四月のきみが笑うから。
ぐら、と身体が傾く感覚があった。まるであの時の繰り返しのよう。
(これで……楽になれる?)
そこにあるのは、死への恐怖か、それとも自由を手にする希望か。
わたしは目をつむったまま、黄色い線を越える────ことができなかった。
今のわたしの心にあるのは、前者だった。以前なら、迷いなく後者に背中を押されていたはずなのに。足が地面に縫い付けられたように、びくともしない。

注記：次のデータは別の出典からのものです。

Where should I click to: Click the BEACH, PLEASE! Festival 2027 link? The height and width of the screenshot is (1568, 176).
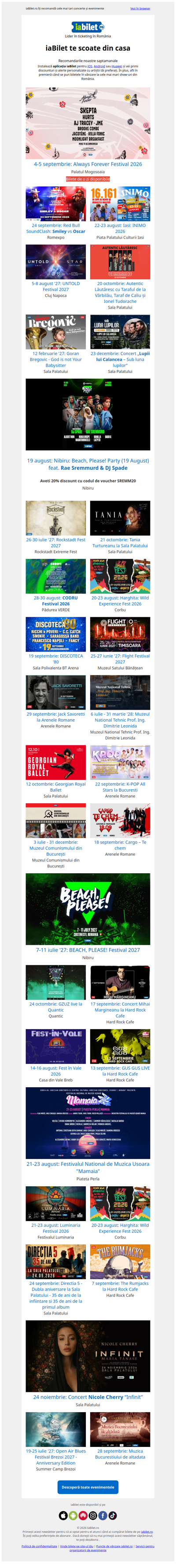coord(88,950)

プシューと目の前に止まった電車を見て、いつのまにか震えていた足の力が抜けた。
「君。大丈夫?」
空いた窓から、運転士が顔をのぞかせる。
へたり込んだまま顔を上げると、眉を下げた運転士の男性がこちらをじっと見下ろしていた。
「大丈……」
ふと声に出そうとして、言葉が止まる。
力なく首を振れば、焦ったように電車を降りた運転士が、目線を合わせてしゃがみこんでいた。
なになに?どうしたの?と車内が騒然としているのが分かる。それでも、いつかの日のように消えたいと思うことはなかった。
「すみません。少し……めまいがしてしまって」
「少し待っていてください。水を買いますから」
言い終わらないうちに、ピッ、と自販機が音を立てる。
差し出されたのは、以前先輩が買ってくれた水と同じものだった。